Day-to-day Stock market prediction using machine learning


Machine Learning can play a key role in a wide range of critical applications. In machine learning, Linear Regression (LR) and Support Vector Machines (SVMs) are widely used to predict the stock market. But SVM has advanced features such as high accuracy and predictability. The nature of the stock market movement has always been ambiguous for investors because of various influential factors. The prediction of a stock market direction may serve as an early recommendation system for short-term investors and as an early financial distress warning system for long-term shareholders. Forecasting accuracy is the most important factor in selecting any forecasting method. The appropriate stock selections that are suitable for investment is a very difficult task. The key factor for each investor is to earn maximum profits on their investments. We use the Support Vector Machine Algorithm (SVM) for predicting the accurate value of day to day stock market.
Why: Problem statement
Recently, a lot of interesting work has been done in the area of applying Machine Learning Algorithms for analyzing price patterns and predicting stock prices. Most stock traders nowadays depend on Intelligent Trading Systems which help them in predicting prices based on various situations and conditions. Recent researches use input data from various sources and multiple forms. Some systems use historical stock data, some use financial news articles, some use expert reviews while some use a hybrid system that takes multiple inputs to predict the market. Also, a wide range of machine learning algorithms is available that can be used to design the system. These systems have different approaches to solving the problem. Some systems perform mathematical analysis on historic data for prediction while some perform sentiment analysis on financial news articles and expert reviews for prediction. However, because of the volatility of the stock market, no system has a perfect or accurate prediction.
How: Solution description
Investors are familiar with says, buy low and sell high but this does not provide enough context to make proper investment decisions. Before an investor invests in any stock, he needs to be aware of how the stock market behaves. Investing in a good stock but at a bad time can have disastrous results, while investment in a mediocre stock at the right time can bear profits. Financial investors of today are facing this problem of trading as they do not properly understand which stocks to buy or which stocks to sell in order to get optimum profits. Predicting the long term value of the stock is relatively easy than predicting on a day-to-day basis as the stocks fluctuate rapidly every hour based on the world.

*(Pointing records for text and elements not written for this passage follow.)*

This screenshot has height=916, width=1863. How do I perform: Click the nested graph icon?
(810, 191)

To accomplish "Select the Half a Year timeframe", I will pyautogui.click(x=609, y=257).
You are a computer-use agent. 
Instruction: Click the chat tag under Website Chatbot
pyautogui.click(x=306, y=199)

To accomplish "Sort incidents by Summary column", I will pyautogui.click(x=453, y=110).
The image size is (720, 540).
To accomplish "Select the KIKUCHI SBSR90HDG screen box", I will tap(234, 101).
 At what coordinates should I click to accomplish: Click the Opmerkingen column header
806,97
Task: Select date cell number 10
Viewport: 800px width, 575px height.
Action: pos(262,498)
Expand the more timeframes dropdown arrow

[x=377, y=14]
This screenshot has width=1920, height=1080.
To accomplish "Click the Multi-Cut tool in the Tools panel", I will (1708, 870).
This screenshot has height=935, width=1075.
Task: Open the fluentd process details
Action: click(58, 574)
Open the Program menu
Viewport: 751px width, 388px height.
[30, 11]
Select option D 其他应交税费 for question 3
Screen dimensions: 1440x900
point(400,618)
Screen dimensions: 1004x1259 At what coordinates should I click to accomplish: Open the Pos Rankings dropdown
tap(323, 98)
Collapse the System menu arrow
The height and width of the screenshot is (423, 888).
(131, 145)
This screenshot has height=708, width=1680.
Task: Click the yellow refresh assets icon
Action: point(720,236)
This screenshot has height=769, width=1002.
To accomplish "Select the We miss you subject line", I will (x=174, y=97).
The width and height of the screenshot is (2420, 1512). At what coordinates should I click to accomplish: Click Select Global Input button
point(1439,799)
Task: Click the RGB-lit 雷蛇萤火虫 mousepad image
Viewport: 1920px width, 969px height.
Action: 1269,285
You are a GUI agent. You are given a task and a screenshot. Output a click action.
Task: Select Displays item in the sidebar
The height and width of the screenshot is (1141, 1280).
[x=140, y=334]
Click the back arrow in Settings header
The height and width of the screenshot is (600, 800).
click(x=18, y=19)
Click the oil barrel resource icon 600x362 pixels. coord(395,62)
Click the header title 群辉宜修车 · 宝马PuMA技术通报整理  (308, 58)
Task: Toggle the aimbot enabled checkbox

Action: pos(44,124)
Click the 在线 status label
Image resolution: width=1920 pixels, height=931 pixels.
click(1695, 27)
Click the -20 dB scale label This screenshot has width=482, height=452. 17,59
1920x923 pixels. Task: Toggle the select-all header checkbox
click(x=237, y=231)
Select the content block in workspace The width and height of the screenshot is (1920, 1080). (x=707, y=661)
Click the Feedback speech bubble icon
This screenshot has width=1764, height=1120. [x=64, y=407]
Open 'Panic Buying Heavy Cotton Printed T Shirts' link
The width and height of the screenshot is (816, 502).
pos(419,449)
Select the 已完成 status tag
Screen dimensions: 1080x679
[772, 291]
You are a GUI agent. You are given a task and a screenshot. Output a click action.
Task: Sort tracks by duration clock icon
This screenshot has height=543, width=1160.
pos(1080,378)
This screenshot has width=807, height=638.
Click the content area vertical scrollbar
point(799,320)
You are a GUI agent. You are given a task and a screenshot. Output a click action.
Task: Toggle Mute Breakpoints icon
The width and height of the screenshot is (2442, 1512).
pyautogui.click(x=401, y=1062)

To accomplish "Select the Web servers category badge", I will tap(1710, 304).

A support vector machine (SVM) is a supervised machine learning model that uses classification algorithms for two-group classification problems. After giving an SVM model set of labelled training data for each category, they’re able to categorize new text.
Compared to newer algorithms like neural networks, they have two main advantages: higher speed and better performance with a limited number of samples (in the thousands). This makes the algorithm very suitable for text classification problems, where it’s common to have access to a dataset of at most a couple of thousands of tagged samples.
How is it different from competition
Our solution uses a different algorithm and different techniques to perform the prediction. We are using Support Vector Machines with C type classification and Radial Basis Function(RBF) kernel. And we use a Decision tree to predict the stock market. This project is useful for both Long and Short term shareholders.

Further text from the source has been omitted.